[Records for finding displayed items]
>>>>>

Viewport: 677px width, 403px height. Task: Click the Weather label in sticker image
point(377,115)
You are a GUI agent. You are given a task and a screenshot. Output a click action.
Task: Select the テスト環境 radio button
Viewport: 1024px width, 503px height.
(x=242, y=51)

<<<<<

=== Task to carry out ===
Pick out every line of the records above that contains the string "Viewport", and copy each one unchanged. Case counts.

=== Output for this task ===
Viewport: 677px width, 403px height. Task: Click the Weather label in sticker image
Viewport: 1024px width, 503px height.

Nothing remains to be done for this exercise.